By deploying NPTv6, a site can achieve addressing independence
without contributing to excessive routing table growth. Section 2.4
of RFC 6296 proposes an NPTv6 architecture for sites that are homed
to multiple upstream providers. By deploying the proposed
architecture, a multihomed site can achieve access redundancy and
load balancing, in addition to addressing independence.

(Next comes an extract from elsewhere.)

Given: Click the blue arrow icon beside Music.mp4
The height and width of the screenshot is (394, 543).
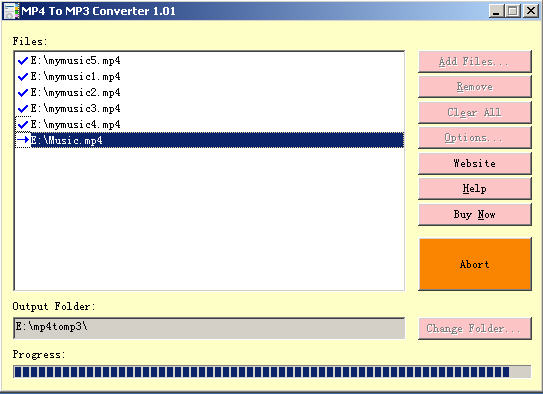Looking at the screenshot, I should (23, 140).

This memo proposes an alternative NPTv6 architecture for hosts that
are homed to multiple upstream providers. The architecture described
herein provides transport-layer survivability, in addition to the
benefits mentioned above. In order to provide transport-layer
survivability, the architecture described herein requires a small
amount of additional configuration.
This memo updates RFC 6296.
Status of this Memo
This Internet-Draft is submitted in full conformance with the
provisions of BCP 78 and BCP 79.
Internet-Drafts are working documents of the Internet Engineering
Task Force (IETF). Note that other groups may also distribute
working documents as Internet-Drafts. The list of current Internet-
Drafts is at http://datatracker.ietf.org/drafts/current/.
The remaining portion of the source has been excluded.